Upon my arrival in the area, many of the folks around the county spent the first several weeks telling me about all the neat things going on in the area.
While I’ve seen many of the items they mentioned done in other areas, at the first mention of Pilot Mountain Pride, my interest was piqued.
You see, I became a HUGE fan of the local food movement several years ago after watching a documentary that illustrated the benefits of eating locally.
So I’ve spent the past several months bugging the people involved with the center about doing a story. Which is completely selfish, if you must know, since other scribes here at the paragraph factory have well documented Pilot Mountain Pride.
But I was insistent, so the powers-that-be here at the paper let me do the story with the stipulation that I find a new angle.
No problem. Don’t know what it will be, but I’ll find something.
The new angle?
Folks over at the center are trying to make it even easier for individuals to purchase from them and are working on putting into place a system where individuals can sign up for an email list and order online. Which seems to have some support in the community, judging from the number of phone messages I had this morning.
So I called Lewis Draughn over at Pilot Mountain Pride this morning and told him that people seemed to be interested.
“That’s just great,” he said. “We’d love to be able to sell more to individuals. That’s what it’s all about, making sales for these farmers!”
What impressed me and had me worrying people to death about doing the story is the fact that the idea for Pilot Mountain Pride, while deceptively simple, is pure genius!
Since most farmers are too small to sell their products to grocery stores, and would have to jump through a lot of hoops in order to do so, why not build an aggregation center where farmers can become certified in Good Agricultural Practices and bring their produce to be marketed with that of other small farmers?
The result? Small farmers now have a way to market their products, allowing their farms to remain viable.
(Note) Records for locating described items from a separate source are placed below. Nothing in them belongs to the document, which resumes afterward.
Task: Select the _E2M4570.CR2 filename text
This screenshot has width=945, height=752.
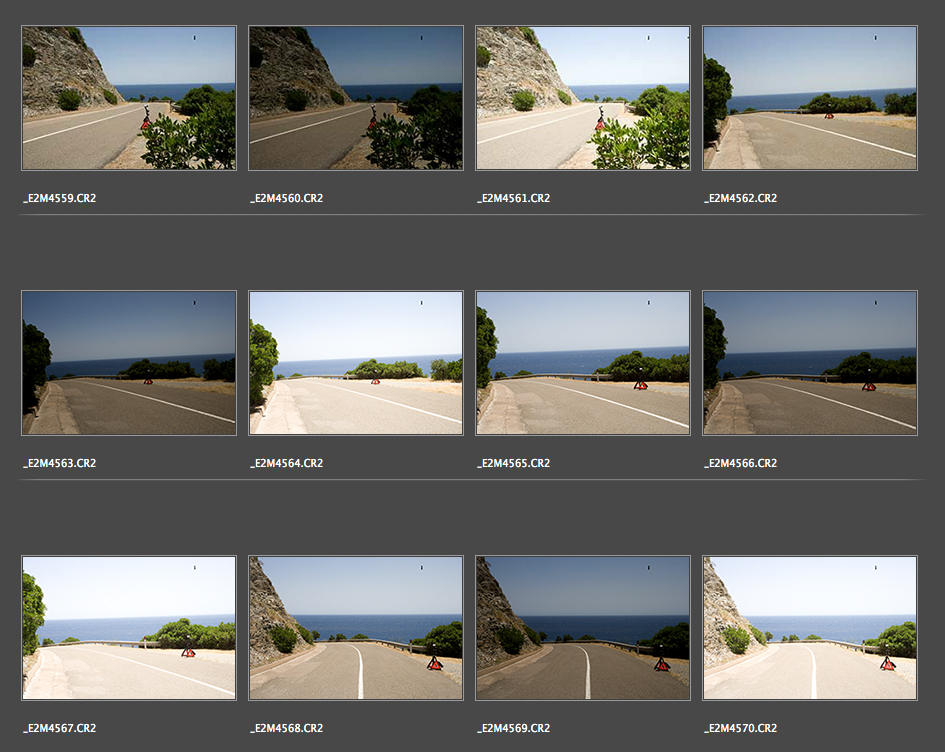Action: click(740, 728)
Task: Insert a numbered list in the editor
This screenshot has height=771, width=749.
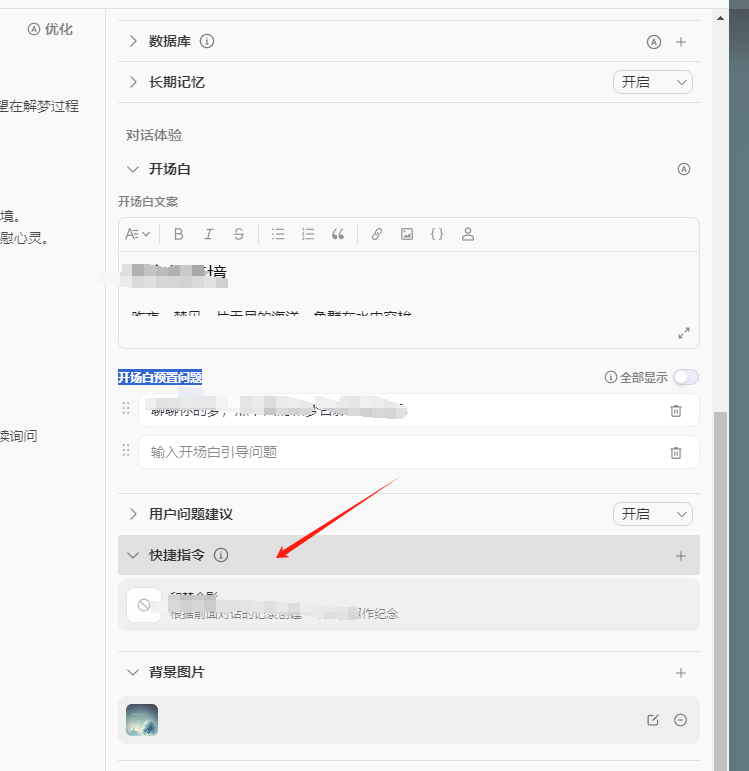Action: click(x=308, y=234)
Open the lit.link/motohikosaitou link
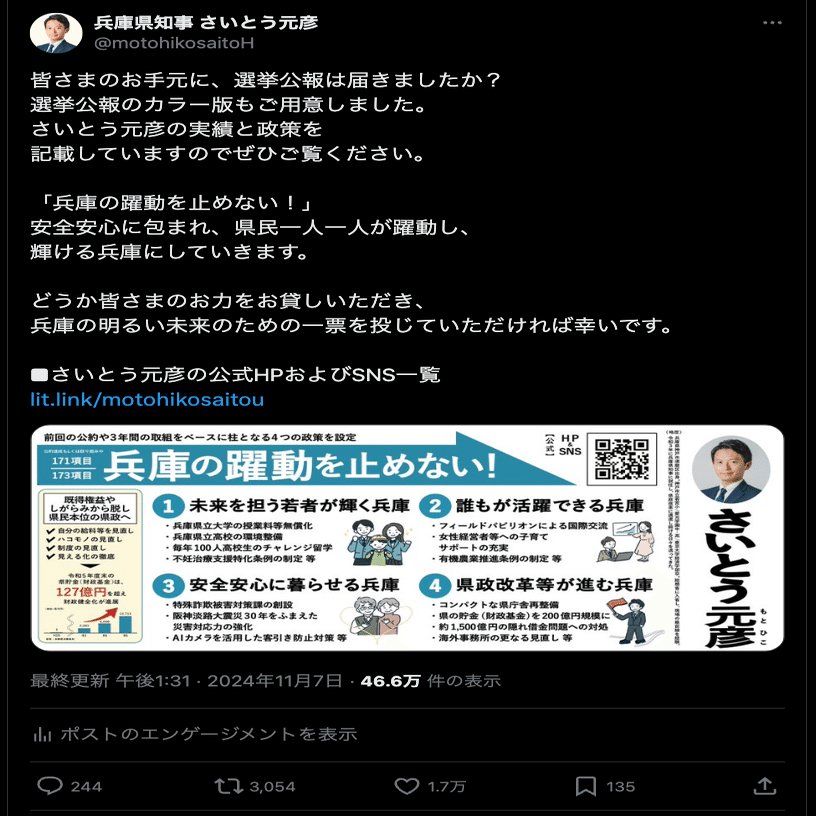The image size is (816, 816). [147, 400]
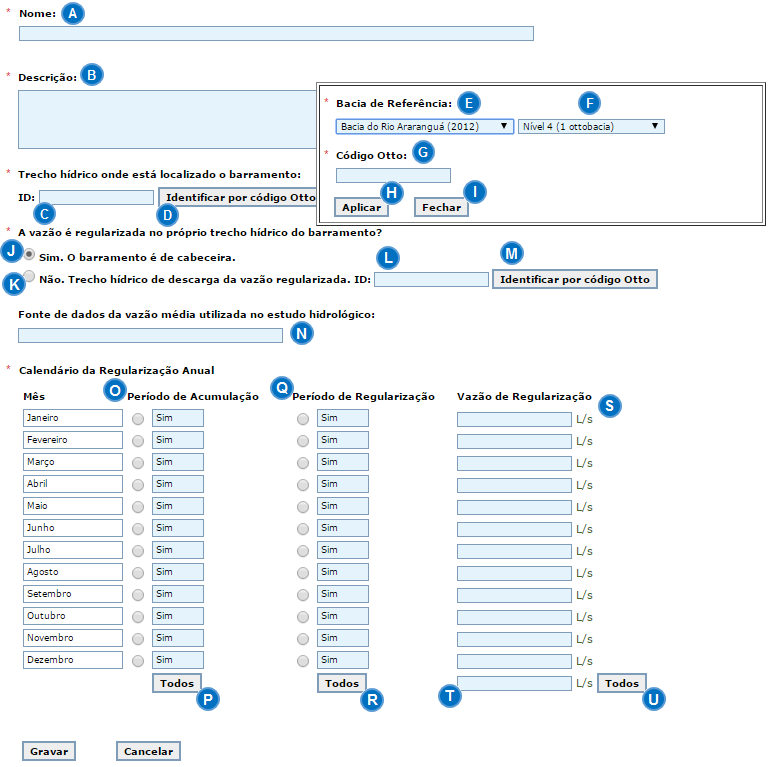Viewport: 775px width, 767px height.
Task: Click the discharge trecho ID input field
Action: [431, 280]
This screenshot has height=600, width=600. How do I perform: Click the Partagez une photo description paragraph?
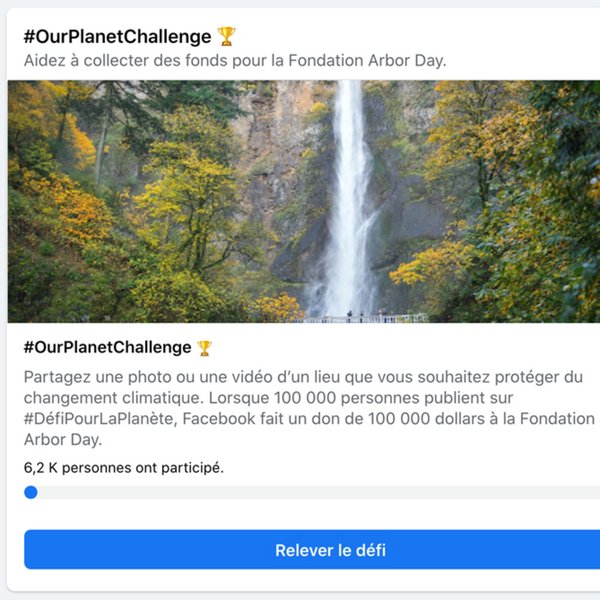pyautogui.click(x=300, y=398)
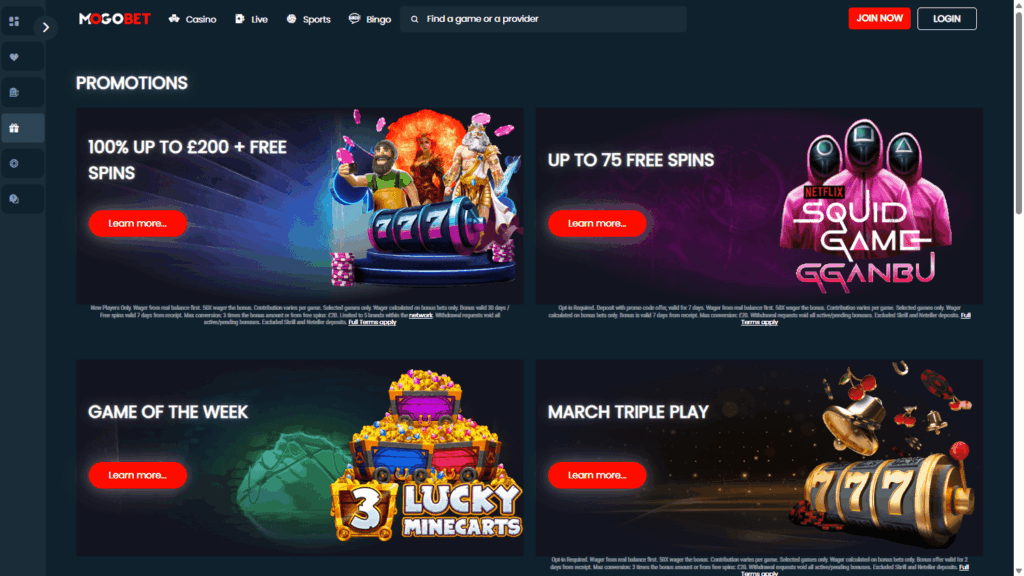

Another result? Local residents can go to the grocery store or contact the center and purchase fresh, locally-grown food. And anyone who’s ever eaten a leaf of lettuce or a tomato picked from a garden knows that fresh food tastes better. And it’s more nutritious, to boot.
Genius, I tell you. Genius!
But it’s not just the fact that a brilliant idea got off the ground that impressed me. It’s the fact that everyone involved had the same goal in mind, and worked cooperatively to make it a reality.
You don’t know how rare that is, in my experience.
So when you pick up your first purchase from the center, give the credit to a lot of hard work by a lot of individuals.